What is the role of a data scientist?
A data scientist’s fundamental role to play in a company as a custodian and regulator of data. He/she is responsible for designing the methods to be used to capture, store, process, and analyze data. He’s responsible for identifying, collecting, and organizing data as well as building models and algorithms that make it possible to analyze the data before handing it over to the business analysts for a more business-centered analysis.
What are the qualifications of a data scientist?
For the data scientist role, employers may require a degree certificate in computer science, modeling, maths, statistics, economics or analytics, IT, and other related fields. At least three years of working experience should boost their employment chances.
Core data science skills
Data scientists require both soft and technical skills to excel at their job. These include
- Communication skills
- Problem-solving skills
- Critical thinking skills
- Documentation
- Attention to detail skills
Technical skills required for a data scientist include:
- Programming languages e.g. SQL, R, and python
- Practical knowledge of distributed data computing tools like MapReduce, Hadoop, and spark
- Data mining, cleaning, and warehousing
- Statistical analysis using machine learning algorithms
Unlike business analytics, data science is a bit more complex technically and involves a lot of coding and deep statistics.

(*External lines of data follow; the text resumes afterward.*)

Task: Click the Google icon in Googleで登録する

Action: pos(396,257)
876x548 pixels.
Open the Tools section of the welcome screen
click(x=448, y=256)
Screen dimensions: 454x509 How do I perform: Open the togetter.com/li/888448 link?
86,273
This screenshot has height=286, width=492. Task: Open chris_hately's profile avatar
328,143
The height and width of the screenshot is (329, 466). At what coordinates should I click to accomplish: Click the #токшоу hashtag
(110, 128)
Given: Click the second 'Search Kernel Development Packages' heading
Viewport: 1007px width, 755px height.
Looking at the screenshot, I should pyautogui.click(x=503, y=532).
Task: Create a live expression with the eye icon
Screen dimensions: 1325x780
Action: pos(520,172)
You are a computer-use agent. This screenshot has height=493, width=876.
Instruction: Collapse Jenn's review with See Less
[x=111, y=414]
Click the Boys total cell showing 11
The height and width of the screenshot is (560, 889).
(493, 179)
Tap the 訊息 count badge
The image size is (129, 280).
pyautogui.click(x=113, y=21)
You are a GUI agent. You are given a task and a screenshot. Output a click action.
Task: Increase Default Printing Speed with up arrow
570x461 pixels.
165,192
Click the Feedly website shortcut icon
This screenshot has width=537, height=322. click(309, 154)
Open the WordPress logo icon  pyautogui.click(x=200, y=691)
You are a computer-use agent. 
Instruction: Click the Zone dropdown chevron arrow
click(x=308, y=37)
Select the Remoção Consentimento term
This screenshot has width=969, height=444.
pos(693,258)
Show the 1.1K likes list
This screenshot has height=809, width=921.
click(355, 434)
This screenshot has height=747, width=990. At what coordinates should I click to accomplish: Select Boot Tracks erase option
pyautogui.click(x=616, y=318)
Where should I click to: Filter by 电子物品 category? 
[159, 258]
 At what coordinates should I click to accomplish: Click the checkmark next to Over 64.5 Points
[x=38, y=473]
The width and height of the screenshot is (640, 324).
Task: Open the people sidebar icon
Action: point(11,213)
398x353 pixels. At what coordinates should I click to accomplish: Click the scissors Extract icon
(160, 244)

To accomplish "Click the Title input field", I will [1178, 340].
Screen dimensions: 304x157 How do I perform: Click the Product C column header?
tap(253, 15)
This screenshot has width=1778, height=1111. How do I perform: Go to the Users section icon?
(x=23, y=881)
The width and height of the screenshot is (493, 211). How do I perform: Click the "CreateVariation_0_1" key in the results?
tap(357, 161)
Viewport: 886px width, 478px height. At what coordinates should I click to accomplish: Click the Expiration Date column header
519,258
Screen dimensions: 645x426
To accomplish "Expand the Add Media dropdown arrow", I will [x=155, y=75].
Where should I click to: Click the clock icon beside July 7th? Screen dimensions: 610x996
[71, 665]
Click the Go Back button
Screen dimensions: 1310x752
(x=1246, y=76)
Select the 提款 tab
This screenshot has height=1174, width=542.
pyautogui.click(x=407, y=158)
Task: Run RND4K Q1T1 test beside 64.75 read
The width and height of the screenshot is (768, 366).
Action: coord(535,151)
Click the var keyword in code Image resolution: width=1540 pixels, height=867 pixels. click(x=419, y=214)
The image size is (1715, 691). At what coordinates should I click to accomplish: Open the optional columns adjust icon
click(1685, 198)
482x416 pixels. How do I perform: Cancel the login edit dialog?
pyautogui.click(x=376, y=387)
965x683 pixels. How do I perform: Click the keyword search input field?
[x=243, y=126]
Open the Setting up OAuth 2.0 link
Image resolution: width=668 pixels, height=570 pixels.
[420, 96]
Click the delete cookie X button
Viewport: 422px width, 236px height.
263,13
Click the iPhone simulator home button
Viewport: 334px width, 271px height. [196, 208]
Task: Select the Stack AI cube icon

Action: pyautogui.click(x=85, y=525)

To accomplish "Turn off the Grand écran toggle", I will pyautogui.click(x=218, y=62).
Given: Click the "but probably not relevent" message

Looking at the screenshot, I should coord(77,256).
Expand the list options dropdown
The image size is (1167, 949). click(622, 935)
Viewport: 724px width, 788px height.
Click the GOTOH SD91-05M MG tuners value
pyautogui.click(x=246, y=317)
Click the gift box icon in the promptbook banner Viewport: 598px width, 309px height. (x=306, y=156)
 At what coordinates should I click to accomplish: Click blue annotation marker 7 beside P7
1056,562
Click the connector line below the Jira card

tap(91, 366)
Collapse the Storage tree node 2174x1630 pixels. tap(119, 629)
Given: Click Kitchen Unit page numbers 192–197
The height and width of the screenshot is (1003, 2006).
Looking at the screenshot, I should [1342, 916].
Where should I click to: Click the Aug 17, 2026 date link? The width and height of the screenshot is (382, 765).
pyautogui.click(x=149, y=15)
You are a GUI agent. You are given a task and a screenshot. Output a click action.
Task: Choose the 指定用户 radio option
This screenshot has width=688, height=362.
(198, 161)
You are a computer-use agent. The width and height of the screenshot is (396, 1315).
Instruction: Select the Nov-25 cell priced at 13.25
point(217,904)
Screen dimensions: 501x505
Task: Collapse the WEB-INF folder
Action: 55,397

Data scientist salary prospect
According to the US Bureau of Labor Statistics, the average annual data scientist salary is $100,560 which places them slightly above business analysts.
Conclusion
While business analytics and data science are distinct in many ways, they are similar in several ways and also complement each other. For instance, both data science and data analytics require backgrounds in computer science, IT, statistics, maths, and domain knowledge. They both heavily rely on analytical and statistical tools to gain insights.
Finally, both these fields are useful to any business as they use data to enhance strategic decision-making which in turn helps to minimize and manage risks, maximize profits through well-crafted and customized service delivery, and ultimately enhance business growth.